La quarta via riflette sui gradi di perfezione: se possiamo osservare, nel mondo, cose con una "perfezione" (qualità, potremmo dire) posseduta in grado più o meno elevato (cose più o meno buone, ad esempio), dobbiamo ammettere l'esistenza di quella perfezione ad un livello massimo (la bontà assoluta, nel nostro esempio); tale livello assoluto di perfezione, richiesto dal relativo che noi vediamo, è normalmente chiamato Dio.

Quinta via: finalità o ordine del mondo

La quinta via parte dalla considerazione che oggetti naturali non dotati di volontà agiscono in modo ordinato e finalizzato: infatti, sempre, o per lo più, operano in un determinato modo (cosa su cui, come è facile notare, si rende possibile la costruzione della scienza); il che richiede che un essere intelligente abbia dato razionalità al cosmo: quest'essere è quello che chiamiamo Dio.

Cinque argomenti o un argomento?

Secondo alcuni pensatori le cinque vie possono essere ridotte a una sola: la contingenza di tutte le cose del mondo, rimanda ad un essere necessario senza del quale qualsiasi esistenza apparirebbe come sorta dal nulla.
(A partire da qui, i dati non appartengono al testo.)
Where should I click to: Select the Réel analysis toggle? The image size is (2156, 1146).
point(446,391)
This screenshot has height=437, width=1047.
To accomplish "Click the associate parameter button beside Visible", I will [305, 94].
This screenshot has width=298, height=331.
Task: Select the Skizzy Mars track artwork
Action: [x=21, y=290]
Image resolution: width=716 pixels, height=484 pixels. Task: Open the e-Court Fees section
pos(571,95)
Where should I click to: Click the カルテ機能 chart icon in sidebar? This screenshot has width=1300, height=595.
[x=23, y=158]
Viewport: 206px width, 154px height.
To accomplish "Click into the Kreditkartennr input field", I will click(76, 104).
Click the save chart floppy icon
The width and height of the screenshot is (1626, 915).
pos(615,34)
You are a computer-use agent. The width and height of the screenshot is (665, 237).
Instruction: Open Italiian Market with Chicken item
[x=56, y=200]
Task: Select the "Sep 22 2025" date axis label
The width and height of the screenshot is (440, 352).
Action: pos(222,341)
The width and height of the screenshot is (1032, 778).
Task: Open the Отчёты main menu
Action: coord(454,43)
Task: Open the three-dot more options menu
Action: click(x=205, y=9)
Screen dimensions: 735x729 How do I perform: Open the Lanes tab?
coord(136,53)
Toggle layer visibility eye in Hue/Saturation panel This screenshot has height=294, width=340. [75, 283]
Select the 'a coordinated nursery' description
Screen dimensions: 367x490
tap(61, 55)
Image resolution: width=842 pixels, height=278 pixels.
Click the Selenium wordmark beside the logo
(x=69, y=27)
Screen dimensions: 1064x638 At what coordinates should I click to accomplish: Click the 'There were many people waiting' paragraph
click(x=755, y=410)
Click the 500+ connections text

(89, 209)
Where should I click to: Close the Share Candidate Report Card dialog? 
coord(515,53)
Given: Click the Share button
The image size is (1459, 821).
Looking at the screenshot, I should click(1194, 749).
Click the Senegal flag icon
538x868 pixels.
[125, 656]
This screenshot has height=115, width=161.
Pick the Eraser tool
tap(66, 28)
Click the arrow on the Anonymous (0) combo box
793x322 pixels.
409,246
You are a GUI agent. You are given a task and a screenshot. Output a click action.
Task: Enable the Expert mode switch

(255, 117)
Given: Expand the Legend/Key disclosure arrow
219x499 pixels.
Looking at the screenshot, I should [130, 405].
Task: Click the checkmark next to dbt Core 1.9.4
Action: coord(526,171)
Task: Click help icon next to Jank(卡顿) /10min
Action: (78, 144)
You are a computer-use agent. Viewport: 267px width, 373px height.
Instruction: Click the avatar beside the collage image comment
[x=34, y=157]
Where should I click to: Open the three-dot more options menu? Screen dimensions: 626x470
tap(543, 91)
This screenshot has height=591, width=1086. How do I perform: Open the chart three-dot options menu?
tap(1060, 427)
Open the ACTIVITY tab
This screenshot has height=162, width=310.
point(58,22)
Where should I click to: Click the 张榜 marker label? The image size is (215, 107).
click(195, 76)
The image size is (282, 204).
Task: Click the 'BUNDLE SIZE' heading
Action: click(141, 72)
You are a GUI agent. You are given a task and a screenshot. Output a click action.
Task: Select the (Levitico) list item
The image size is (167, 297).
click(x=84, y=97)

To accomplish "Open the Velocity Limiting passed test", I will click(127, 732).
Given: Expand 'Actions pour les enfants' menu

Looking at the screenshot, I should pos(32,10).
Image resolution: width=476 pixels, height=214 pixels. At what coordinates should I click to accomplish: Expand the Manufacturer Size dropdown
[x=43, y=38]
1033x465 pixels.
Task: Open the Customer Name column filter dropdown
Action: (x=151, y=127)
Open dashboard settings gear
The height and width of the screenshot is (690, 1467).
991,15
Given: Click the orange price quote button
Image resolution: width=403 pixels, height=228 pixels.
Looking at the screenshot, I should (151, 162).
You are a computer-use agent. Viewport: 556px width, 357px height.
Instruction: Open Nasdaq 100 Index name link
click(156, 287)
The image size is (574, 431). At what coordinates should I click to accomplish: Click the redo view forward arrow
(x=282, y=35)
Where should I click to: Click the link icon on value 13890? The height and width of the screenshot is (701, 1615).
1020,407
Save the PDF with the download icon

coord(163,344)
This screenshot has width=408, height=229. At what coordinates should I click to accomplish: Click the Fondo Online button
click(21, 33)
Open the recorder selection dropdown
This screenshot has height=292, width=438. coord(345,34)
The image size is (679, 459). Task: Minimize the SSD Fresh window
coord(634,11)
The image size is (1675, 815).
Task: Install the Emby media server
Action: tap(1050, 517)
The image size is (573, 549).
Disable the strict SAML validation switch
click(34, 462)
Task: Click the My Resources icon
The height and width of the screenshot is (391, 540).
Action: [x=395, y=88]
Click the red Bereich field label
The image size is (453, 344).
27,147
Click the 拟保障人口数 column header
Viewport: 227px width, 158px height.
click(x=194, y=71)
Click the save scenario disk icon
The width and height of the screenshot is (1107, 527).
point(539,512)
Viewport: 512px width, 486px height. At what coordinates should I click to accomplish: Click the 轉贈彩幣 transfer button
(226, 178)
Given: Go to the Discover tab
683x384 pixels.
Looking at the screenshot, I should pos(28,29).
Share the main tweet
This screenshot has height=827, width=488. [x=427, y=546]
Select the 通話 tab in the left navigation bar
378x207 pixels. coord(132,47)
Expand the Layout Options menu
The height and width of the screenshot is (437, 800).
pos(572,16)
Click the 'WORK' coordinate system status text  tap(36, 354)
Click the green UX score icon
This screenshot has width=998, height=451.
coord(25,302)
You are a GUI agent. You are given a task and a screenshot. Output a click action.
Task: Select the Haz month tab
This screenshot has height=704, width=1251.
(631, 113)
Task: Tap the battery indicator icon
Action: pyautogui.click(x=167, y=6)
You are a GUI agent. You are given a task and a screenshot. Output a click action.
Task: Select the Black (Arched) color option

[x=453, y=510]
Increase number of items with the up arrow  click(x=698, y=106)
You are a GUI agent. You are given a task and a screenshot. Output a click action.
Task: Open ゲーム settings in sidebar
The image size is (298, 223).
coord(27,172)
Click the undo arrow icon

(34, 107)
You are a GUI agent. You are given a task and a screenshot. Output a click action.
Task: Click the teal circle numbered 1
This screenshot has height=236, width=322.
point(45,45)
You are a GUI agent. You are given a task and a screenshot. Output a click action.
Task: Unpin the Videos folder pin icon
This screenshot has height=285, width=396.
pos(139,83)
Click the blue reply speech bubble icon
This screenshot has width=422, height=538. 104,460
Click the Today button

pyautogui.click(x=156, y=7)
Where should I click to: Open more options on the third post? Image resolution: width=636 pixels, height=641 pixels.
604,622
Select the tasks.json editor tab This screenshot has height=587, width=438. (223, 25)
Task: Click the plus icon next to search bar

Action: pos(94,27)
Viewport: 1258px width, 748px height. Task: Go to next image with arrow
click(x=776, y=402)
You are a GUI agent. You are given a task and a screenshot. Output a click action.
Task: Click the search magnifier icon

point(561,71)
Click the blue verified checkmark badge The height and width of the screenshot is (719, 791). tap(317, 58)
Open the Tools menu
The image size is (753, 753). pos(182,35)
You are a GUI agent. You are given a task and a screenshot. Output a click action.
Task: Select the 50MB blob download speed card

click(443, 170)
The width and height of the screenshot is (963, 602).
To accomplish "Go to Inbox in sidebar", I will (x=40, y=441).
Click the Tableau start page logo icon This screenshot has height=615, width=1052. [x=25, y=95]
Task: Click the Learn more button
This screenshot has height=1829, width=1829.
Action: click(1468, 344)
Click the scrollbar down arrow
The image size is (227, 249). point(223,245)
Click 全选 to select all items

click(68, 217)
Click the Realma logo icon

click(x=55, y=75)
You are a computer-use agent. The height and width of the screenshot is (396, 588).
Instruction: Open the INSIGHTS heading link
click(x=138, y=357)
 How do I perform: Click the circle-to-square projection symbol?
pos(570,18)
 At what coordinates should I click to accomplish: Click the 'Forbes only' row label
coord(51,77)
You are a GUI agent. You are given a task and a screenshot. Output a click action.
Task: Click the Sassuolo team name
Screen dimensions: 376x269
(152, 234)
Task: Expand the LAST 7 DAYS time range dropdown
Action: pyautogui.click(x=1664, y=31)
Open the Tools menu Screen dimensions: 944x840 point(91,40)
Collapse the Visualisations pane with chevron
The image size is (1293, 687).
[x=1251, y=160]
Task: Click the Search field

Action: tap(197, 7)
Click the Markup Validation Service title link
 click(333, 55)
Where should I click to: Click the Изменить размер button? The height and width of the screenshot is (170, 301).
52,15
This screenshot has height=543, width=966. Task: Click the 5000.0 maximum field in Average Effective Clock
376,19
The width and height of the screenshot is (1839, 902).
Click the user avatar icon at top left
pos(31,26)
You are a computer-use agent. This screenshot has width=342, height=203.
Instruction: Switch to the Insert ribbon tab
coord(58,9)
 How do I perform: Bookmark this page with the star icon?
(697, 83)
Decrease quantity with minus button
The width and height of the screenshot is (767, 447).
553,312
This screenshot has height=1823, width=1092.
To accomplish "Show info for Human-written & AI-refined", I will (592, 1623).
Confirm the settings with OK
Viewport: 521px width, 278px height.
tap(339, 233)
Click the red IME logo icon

Tuttavia, osserva Gilson, la molteplicità delle vie della dimostrazione cosmologica è essenziale: Dio infatti non può apparire come la conclusione inevitabile di una sola linea di pensiero sul mondo, bensì come la conclusione di tutte quelle linee lungo le quali la conoscenza umana del mondo può raggiungere profondità[4], secondo quella forma di ragione che, con altri, il papa Benedetto XVI chiamerebbe logos.

Note
  1. Vi è discussione sul fatto che le cinque vie siano o meno prove dell'esistenza di Dio.
  2. Il testo latino della Summa Theologiae, I, q. 2, art. 3, corpus, può essere letto in linea.
  3. La parola "movimento" è intesa qui da Tommaso nel senso generale di "mutamento".
  4. Etienne Gilson, Le Thomisme, Parigi 1942, pp. 85ss. Cit. da Louis Bouyer (1979), p. 73.